Hi Johannes,
You would likely not avoid it if you went with the approach of multiple DAGs. For most iterative
programs, you do need to checkpoint at some point. The checkpoint would likely need to be
reliable to reduce the amount of recomputation needed if the check pointed data is lost.
An option would be to use something like the HDFS inmemory storage tier ( which lazily persists
to disk ) to reduce the perf overhead. Also, in terms of loop unrolling, a single DAG could
be preconstructed to run multiple iterations using multiple vertices and then use the final
vertex of the DAG as a checkpointing mechanism after N iterations/vertices.
Also, depending on the amount of data being written out, the overhead of writing to HDFS may
not be too high.

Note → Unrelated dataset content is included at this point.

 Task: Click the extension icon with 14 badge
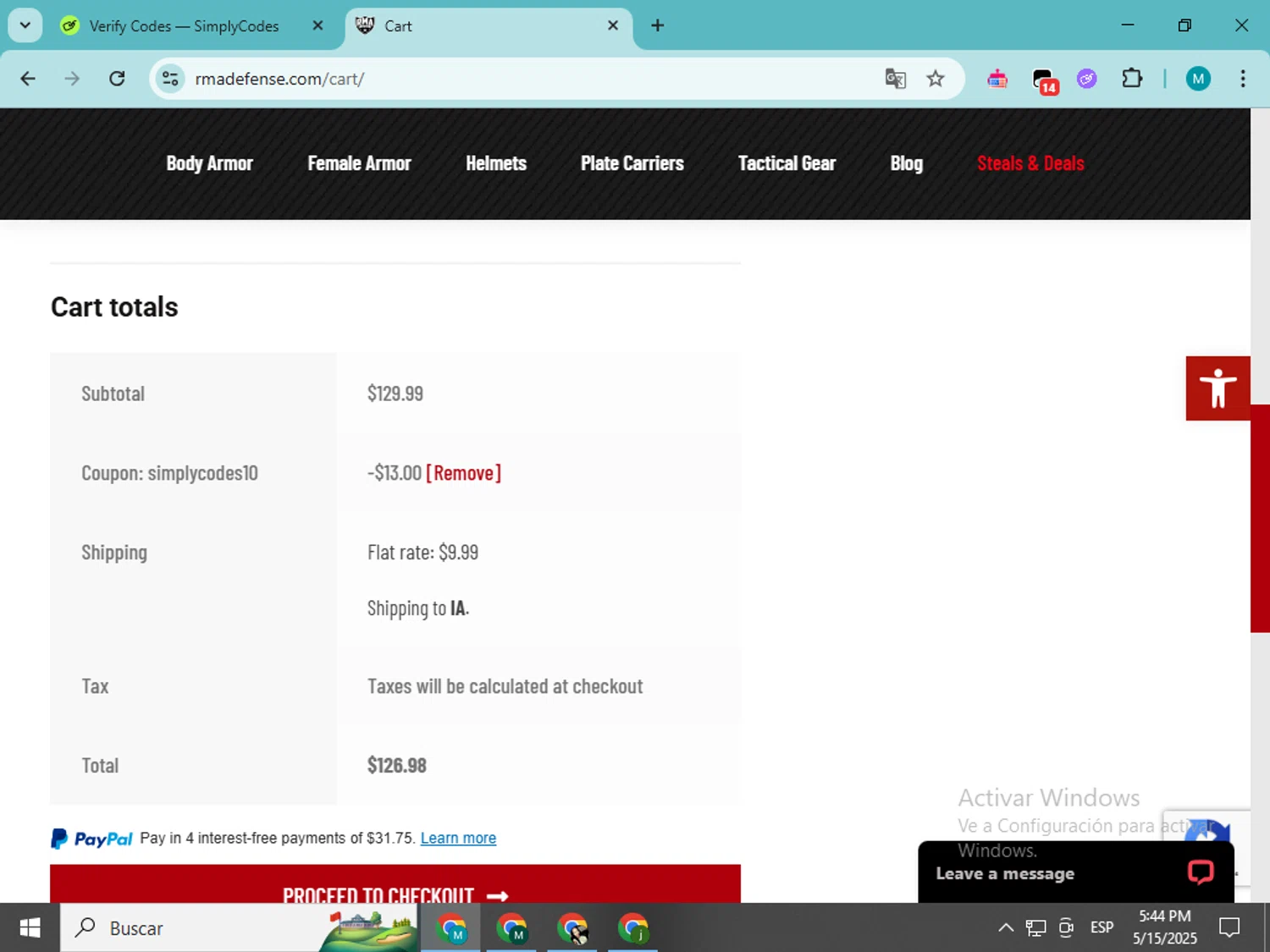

Furthermore, with Tez sessions, there is no real overhead of launching a
new DAG ( if some containers are retained ) as compared to trying to do the same with multiple
MR jobs.
— Hitesh
On Mar 25, 2015, at 2:02 AM, Johannes Zillmann <jzillmann@googlemail.com> wrote:
> Hey Gopal,
>
>> On 25 Mar 2015, at 05:26, Gopal Vijayaraghavan <gopalv@apache.org> wrote:
>>
>> Hi,
>>
>> Iterative algorithms are expressed as DAGs in a loop.
>>
>> The acyclic nature of DAGs, whether in Tez or Spark (since you mention the
>> paper) make that the natural way to implement that  repeated application
>> of the same operation over the same data, with a decision condition
>> determining whether to stay in the loop or not.
>
> Can you point to a piece of code which implements this approach ?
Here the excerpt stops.